Pointing data for pages and screens:
--
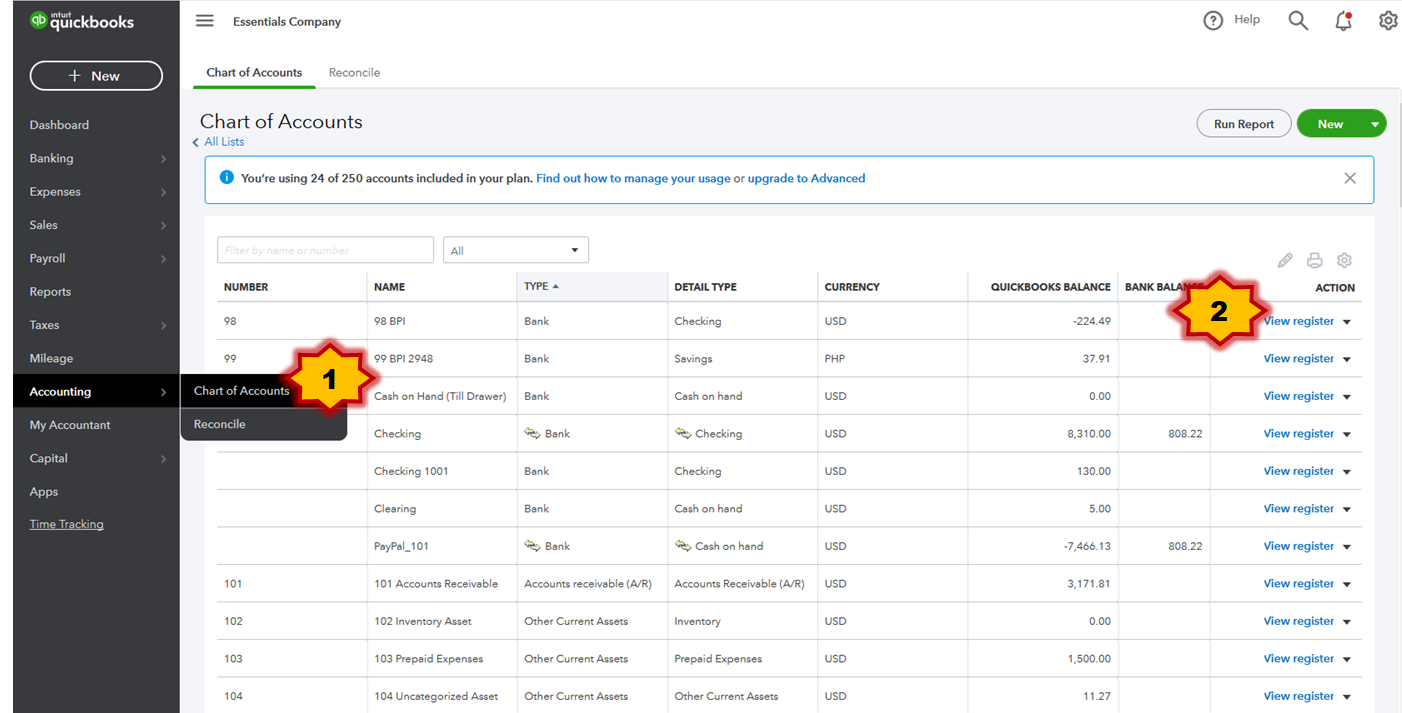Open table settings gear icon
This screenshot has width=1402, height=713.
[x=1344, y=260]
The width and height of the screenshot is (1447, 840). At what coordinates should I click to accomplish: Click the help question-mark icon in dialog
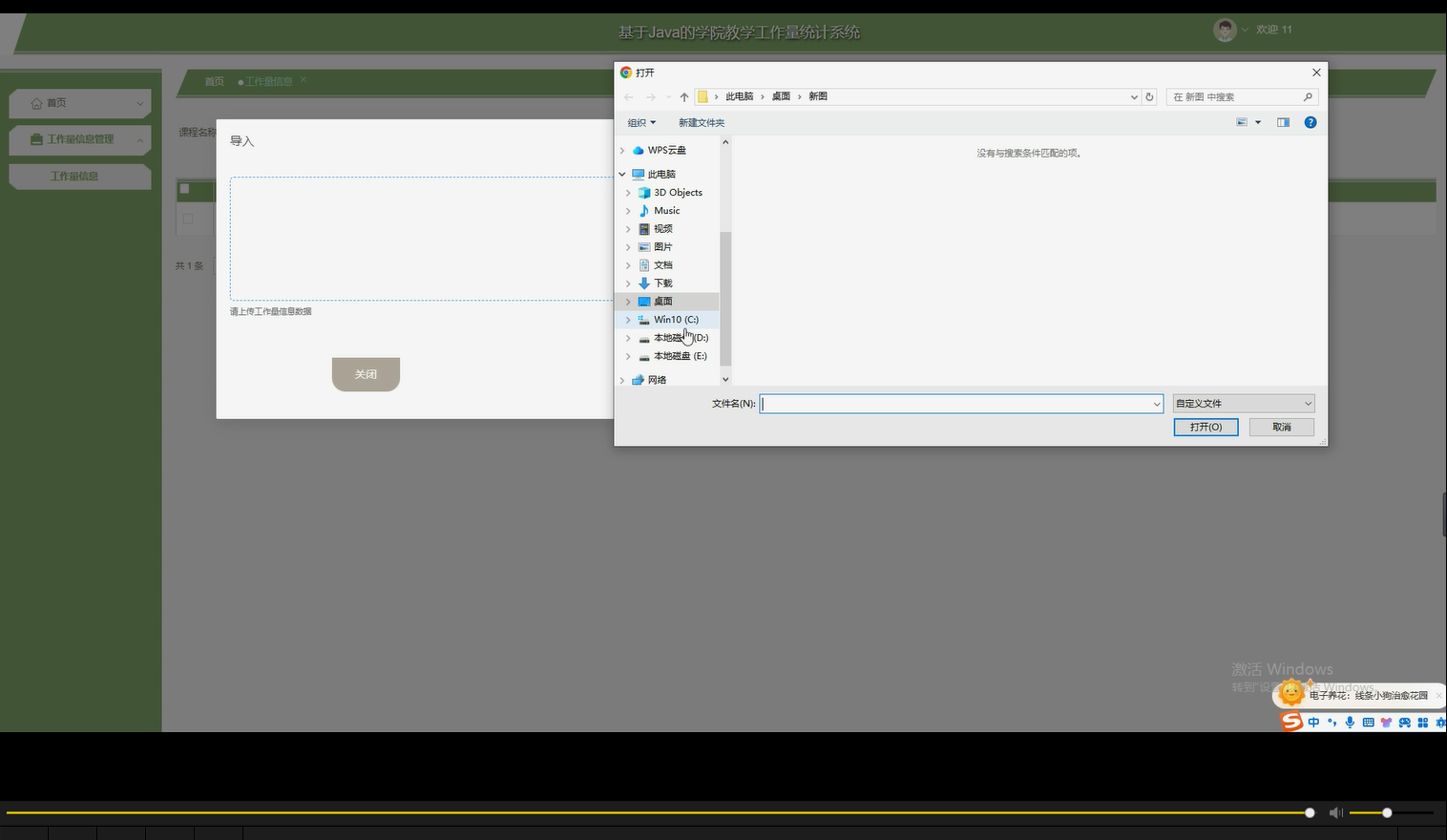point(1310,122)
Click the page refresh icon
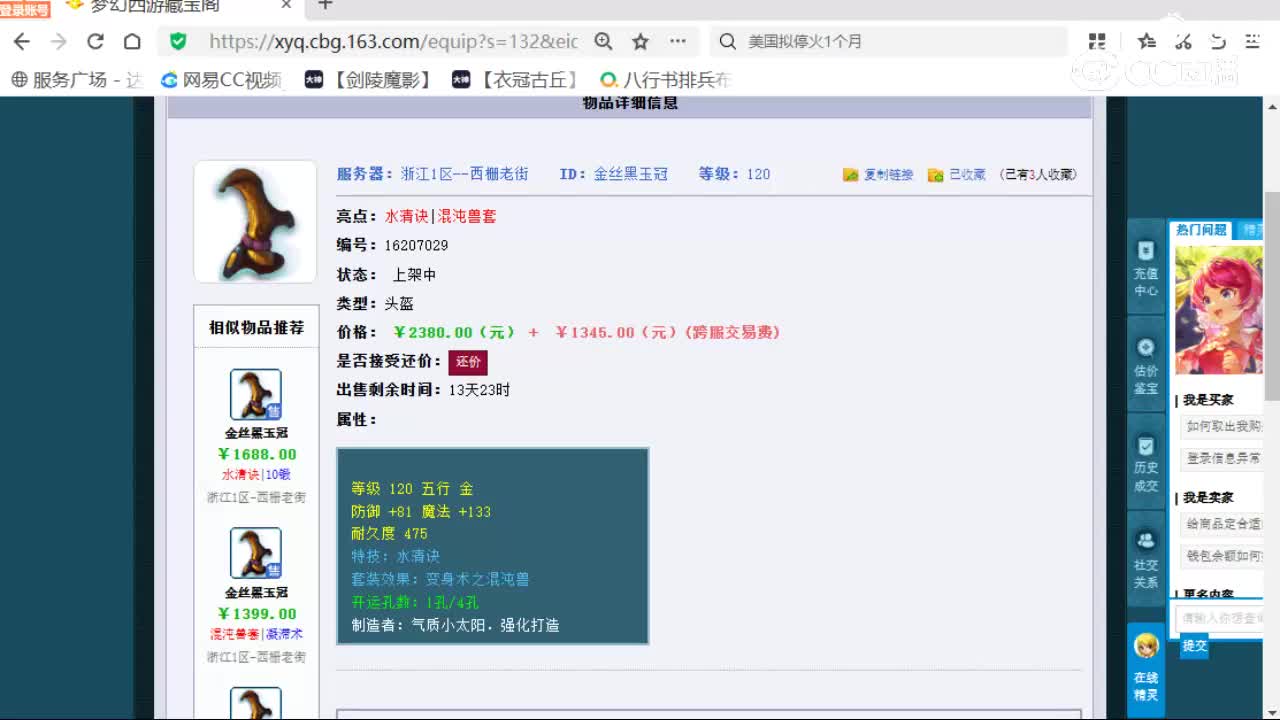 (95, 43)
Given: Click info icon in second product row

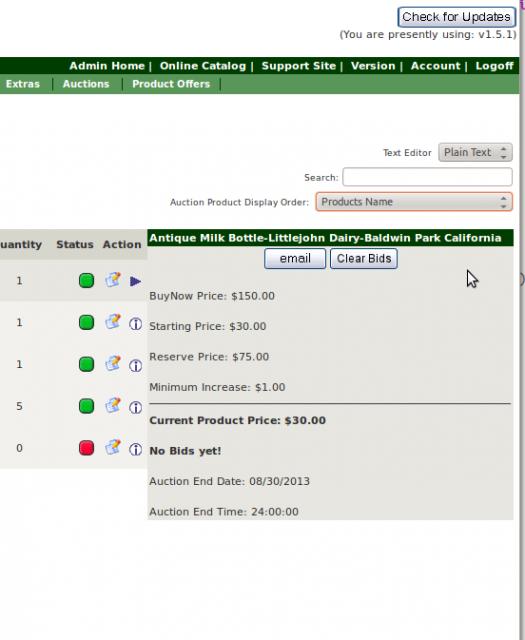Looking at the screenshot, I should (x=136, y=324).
--
- DIRECTIONS
Reproduce every row above word for word, leaving out the pictures.

- COMPLETED TASK
Open table settings gear icon
This screenshot has width=1402, height=713.
[x=1344, y=260]
The width and height of the screenshot is (1447, 840). At what coordinates should I click to accomplish: Click the help question-mark icon in dialog
point(1310,122)
Click the page refresh icon
 (95, 43)
Given: Click info icon in second product row

Looking at the screenshot, I should (x=136, y=324).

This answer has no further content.